Regista Tom Hooper. Il semisconosciuto regista di Il discorso del re la spunta d’un baffo su David Fincher (The Social Network) e i fratelli Coen (Il Grinta). Più distanti David Russell (The Fighter) e Darren Aronofsky (Il cigno nero). Nessuno dei cinque candidati sarebbe un vincitore abusivo. Raro trovare un pokerissimo così ben assortito. Anche se, alla fine conquista la raffinatezza di Hooper.
Attore protagonista Colin Firth. Come si fa a non premiare Giorgio VI? Quando è davanti al microfono, mentre tenta di leggere un discorso alla nazione e la voce gli si inceppa, il cuore di chi guarda ha un sobbalzo che dura un’eternità. Grandissima interpretazione. Con il sostanzioso apporto, nell’edizione italiana, del doppiaggio di Luca Biagini. Quanto agli altri nominati, Jeff Bridges (Il Grinta) fa largamente rimpiangere John Wayne, James Franco (127 ore) è bravissimo e tanto giovane, si rifarà. Jesse Eisenberg (The Social Network) non buca lo schermo, il gigionissimo Javier Bardem (Biutiful) buca anche lo stomaco con uno dei film più barbosi della stagione.

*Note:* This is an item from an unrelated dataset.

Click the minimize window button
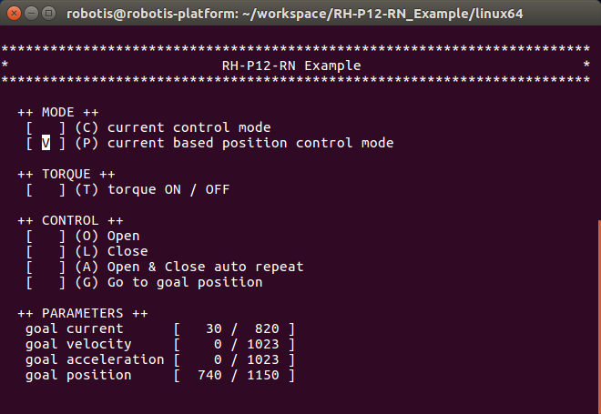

Attrice protagonista Natalie Portman. Brava e antipatica protagonista di Il cigno nero, sopravvalutato mix di dramma, passione, erotismo. E noia. Eccellente anche la stagionata Annette Bening, ultima moglie di Warren Beatty. Sposata a colui che è stato a lungo il più bello di Hollywood convince poco come moglie (o marito?) della coetanea, molto meglio conservata, Julianne Moore nel banale melò lesbico I ragazzi stanno bene. Troppo affranta e gramagliosa la Nicole Kidman del ruffianissimo Rabbit Hole. Anche la giovanissima Jennifer Lawrence (Un gelido inverno) avrà modo di rifarsi. Magari con film dove si sbadigli meno.
Attore non protagonista Geoffrey Rush. Imbattibile il logopedista anticonformista che cura dalla balbuzie re Giorgio. Rush è un portento di goffaggine e simpatia, oltre che di eclettismo, se lo ricordate in Shine. Bravi comunque l’irsuto Mark Ruffalo in I ragazzi stanno bene, Jeremy Renner, rapinatore schizzato di The Town, Christian Bale, frustrato allenatore di boxe in The Fighter, e lo sfigato, anche per essere capitato in un film così lugubre, John Hawkes di Un gelido inverno.
Attrice non protagonista Helena Bonham Carter. Una perfetta regina. Basta vedere con quale trepidazione segue il marito Colin Firth in Il discorso del re. Non è bella, ma che talento. Però occhio alla Hailee Steinfeld del Grinta, un titolo che vale anche per lei, 14 anni come il personaggio e una carriera spalancata. Occhio però all’eccellente Melissa Leo (The Fighter), più incisiva di Amy Adams (stesso film) e Jacki Weaver (Animal Kingdom).


Film straniero Impossibile scegliere, perché due film - quello greco e quello algerino - per fortuna sono ancora inediti in Italia. Il messicano Biutiful è una pizza micidiale, come il danese Un mondo migliore. Meglio allora il canadese La donna che canta, anche se il titolo più giusto è «La donna che canta da cani».